Libby, Mont., meets federal air quality standard
Release Date: 10/08/2009
Contact Information: Catherine Roberts, EPA, 303-312-6025
Recent data shows air quality improvement in Libby
(Denver, Colo. – October 8, 2009) Montana Governor Brian Schweitzer was notified today of the U.S. Environmental Protection Agency’s decision to designate Libby, Mont., as an attainment area. Based on recent air quality data, the Libby area is meeting the revised 24-hour fine particle (PM2.5) air quality standard.
EPA sent letters to Governors and Tribal leaders in August 2008 outlining the areas that did not meet the federal health-based fine particle air quality standard and invited comments for consideration. EPA evaluated the comments and additional data submitted before making these final decisions.

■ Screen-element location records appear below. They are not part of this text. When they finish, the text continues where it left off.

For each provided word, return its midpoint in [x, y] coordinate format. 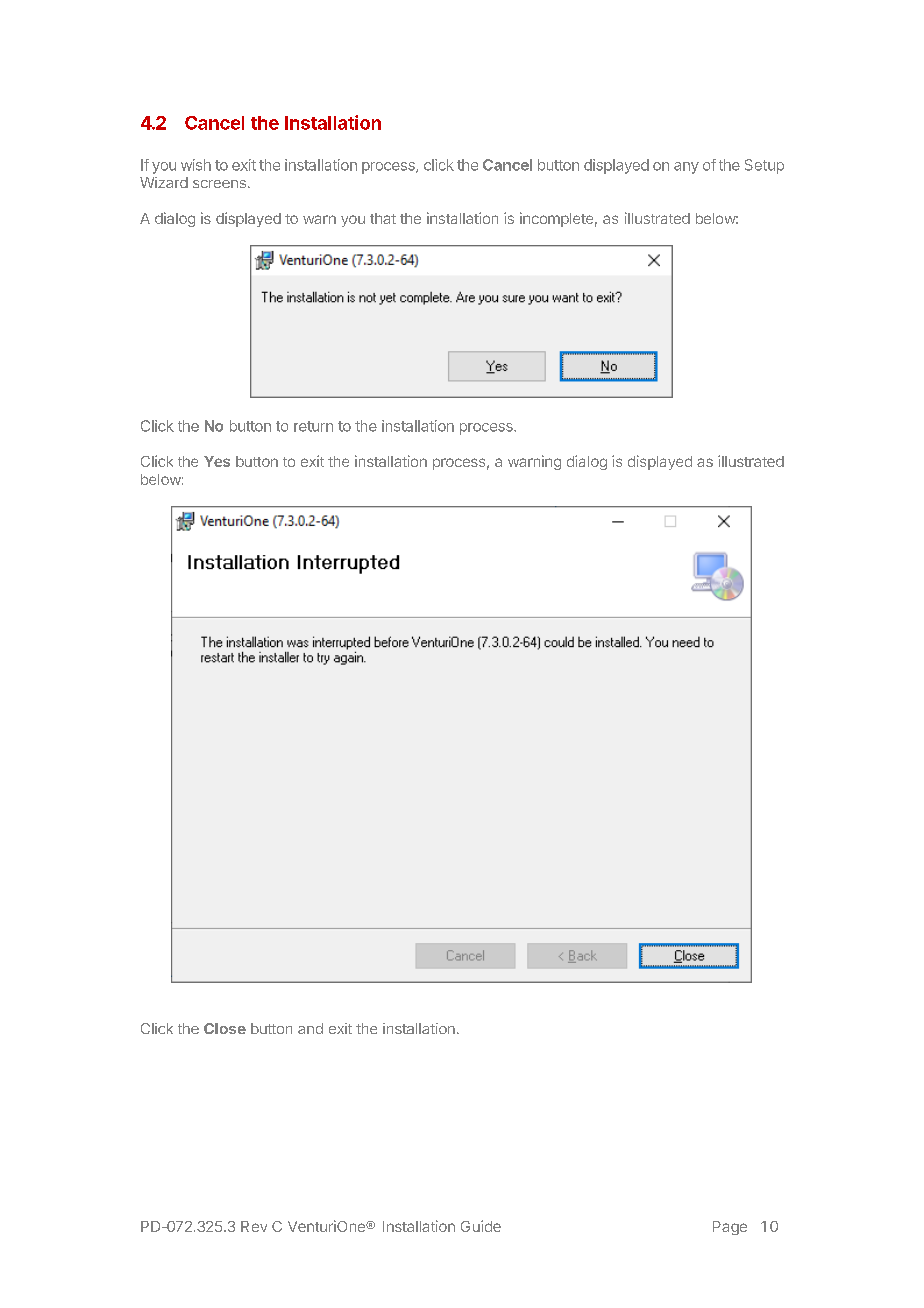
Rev [254, 1226]
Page [730, 1228]
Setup [764, 166]
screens [219, 184]
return [313, 426]
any [686, 168]
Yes [217, 461]
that [383, 218]
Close [225, 1028]
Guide [481, 1226]
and [310, 1028]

In December 2008, after closely reviewing recommendations from states and tribes along with public comments, EPA identified attainment and nonattainment areas based on air quality monitoring data from 2005 through 2007. The December 2008 designations were never published in the Federal Register and have been under review. Because the 2008 air quality data is the most recent, EPA used this data to make final designations.
The Libby area of Montana was violating the 24-hour PM2.5 federal standard according to state-validated air quality monitoring data for the previous three years, 2005 thru 2007. The data for the most recent three years (2006, 2007 and 2008) showed that the area was meeting the standard.
"This is good news for the Libby citizens who have worked hard to reduce emissions of PM2.5” said Carol Rushin, Region 8's Acting Regional Administrator. "The measures that have been taken to control PM2.5 have brought cleaner air to Libby."
PM2.5 -- approximately 1/30th the size of an average human hair -- can aggravate heart and lung diseases and has been associated with a variety of serious health problems including heart attacks, chronic bronchitis and asthma. Sources of PM2.5 include fuel combustion from wood burning, gasoline automobiles, diesel-powered vehicles such as trucks and busses, power plants and industrial processes. In September 2006, EPA dramatically strengthened the fine particle standards to protect public health, tightening the 24-hour standard from 65 to 35 micrograms per cubic meter.